やること 1:
加工肉の包材の文章では、シート状の原初包材を個別包材に切り分けるのに何を使いますか。
やること 2:
加工肉の包材の文章を、最後の文のあとから続けて書いてください。

元の文章:
════════════════

この場合、原反大の原初包材はシート状であり、巻き取られた長尺ロールをスリッター(切断機)にかけて巻き戻しながら、スリッターに装填した超音波カッターで個別包材に切断される。切断された個別包材は熱融着などで製袋されて、その開口部から加工肉食品の原材料を充填し、塩漬、加熱などを施して加工肉食品に仕上げられる。
上記加工肉食品は豚肉、牛肉、鳥肉、羊肉などの畜肉、或は魚肉のハム・ソーセージ、ベーコン、焼き豚などをいう。従って、上記包材はこれらの加工肉食品を包装するための包材に限定される。
【0018】
ネットを必須の構成部材とするネット包材の形態としては、ケーシングにネットを熱融着で一体化したラミネート包材、ネットでケーシングを囲繞した包材(熱融着はなし)、ケーシングなしのネット単独包材などが挙げられる。
本発明のネットは繊維構造を必須構成要件としたネットであり、例えば、マルチフィラメントを捩って撚糸状にした繊維紐からなるネットが代表例である。従って、前述したように、網状成形物から構成されて繊維状を呈していないネットは、スリッター刃で切断する従来方式を適用しても、ネット屑が発生しないため、本発明の繊維状ネットからは排除される。
【0019】
上述の通り、繊維状のネット包材のうち、第一の形態はケーシングにネットを熱融着したラミネート包材であり、ケーシング及びネットが共に熱可塑性樹脂を材質とし、両者を熱融着して一体化したラミネート包材である。
熱可塑性樹脂としては、ポリエチレン、ポリプロピレン、ポリ塩化ビニリデンなどのポリオレフィン樹脂、ポリエチレンテレフタレート、ポリトリメチレンテレフタレートなどのポリエステル樹脂、各種ナイロンなどのポリアミド樹脂、或は、エチレン・酢酸ビニル共重合体(EVA)、エチレン・ビニルアルコール共重合体(EVOH)などが挙げられる。

════════════════

取り出した一覧:
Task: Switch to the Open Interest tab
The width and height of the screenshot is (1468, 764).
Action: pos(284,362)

════════════════

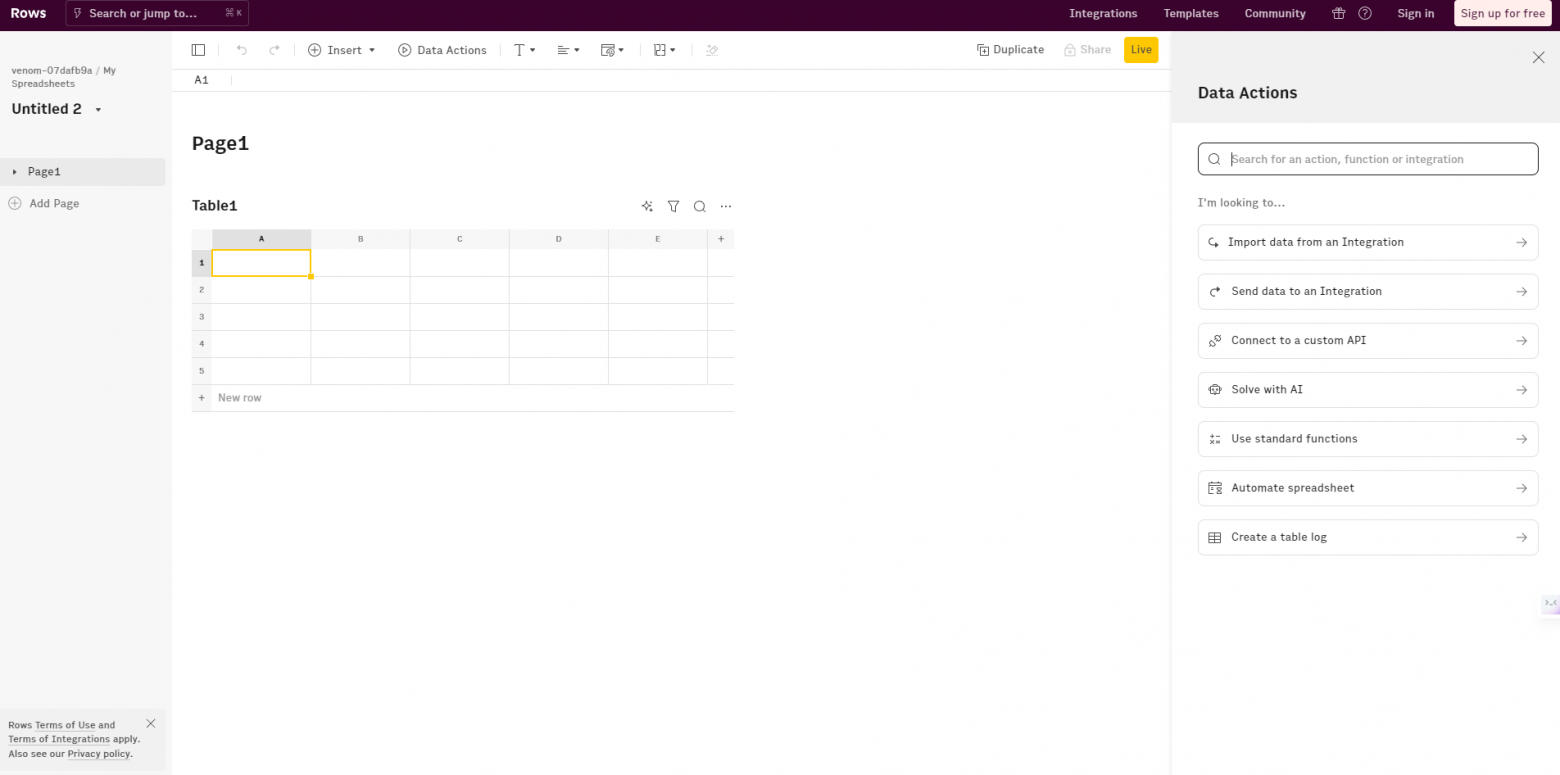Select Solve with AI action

════════════════

答え 1:
スリッターに装填した超音波カッターです。

答え 2:
上記ケーシングは熱可塑性樹脂の単層又は積層フィルム、或は熱可塑性樹脂の単独又は混抄きの不織布から構成される。
上記積層フィルムを例示すると、ポリエチレン/ポリアミド/ポリエチレン、ポリ塩化ビニリデン/ポリアミド/ポリエチレン、ポリ塩化ビニリデン/ポリアミド/ポリプロピレン、ポリアミド/EVOH/ポリエチレン、ポリエチレン/EVA/ポリアミド/ポリエチレンなどが挙げられる。
ネットを構成する繊維紐の場合、ポリエステル、ポリエチレン、或はポリプロピレンなどを材質とする繊維紐が適している。
【0020】
繊維状のネット包材の第二の形態はネットとケーシングを積層した包材である。この場合、繊維状ネットはケーシングに熱融着しておらず、袋状のネットをケーシングに単に重ねた構造となっている。
この第二の形態では、ケーシングとネットの熱融着は必要ないため、熱可塑性樹脂でない材質を使用することもできる。例えば、ケーシングに従来のセルロースケーシング、ファイブラスケーシング、コラーゲンケーシング、或は天然腸のケーシングなどを使用できる。また、ネットの繊維にはレーヨンやビスコースなどの半合成繊維を使用しても良い。
次いで、第三の形態はケーシングなしのネット単独包材であり、シート状の繊維状ネットのみで包材が構成される。この第三の形態にあっては、上記第二の形態のように、熱可塑性樹脂でない材質を選択することができる。
第一から第三のネット包材では、確実、円滑な切断により生産性を向上する見地から、第一の形態のラミネート包材が好ましい。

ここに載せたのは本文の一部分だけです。